A cool, misty moisture envelops buildings, trees, and mountaintops, and even once-happy birds seem to find the endless rain oppressive. Cloud forests saturated with moss, rivers overflowing their banks, walls soft to the touch, beaches awash with debris, and angry, sluggish, resentful clouds gathering above, pounding everything below with forceful showers, over, and over, and over again. Comforting but tiring, the rain floods the land with promises of life and winds blow with hints of change, but nothing yet. Television offers little recourse.
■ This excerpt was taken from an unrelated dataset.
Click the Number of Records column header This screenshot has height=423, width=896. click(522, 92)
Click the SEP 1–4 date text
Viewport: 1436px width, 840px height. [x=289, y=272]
I yearn for the sun but make due for now, with work, with exciting digital media forays, and with friends and family. Seasonal Affective Disorder (aptly acronymed SAD) starts to set in with tenacious force, and anchors itself deep within my heart, but I still smile. And while I feel put out, all I can do is stay put, weather the unending rain, and wait for the dry season to arrive. A couple of months from now and I’ll be in the clear, literally. And no matter how many thunderstorms I have to endure, I know that today, the sun shines inside brighter than ever before.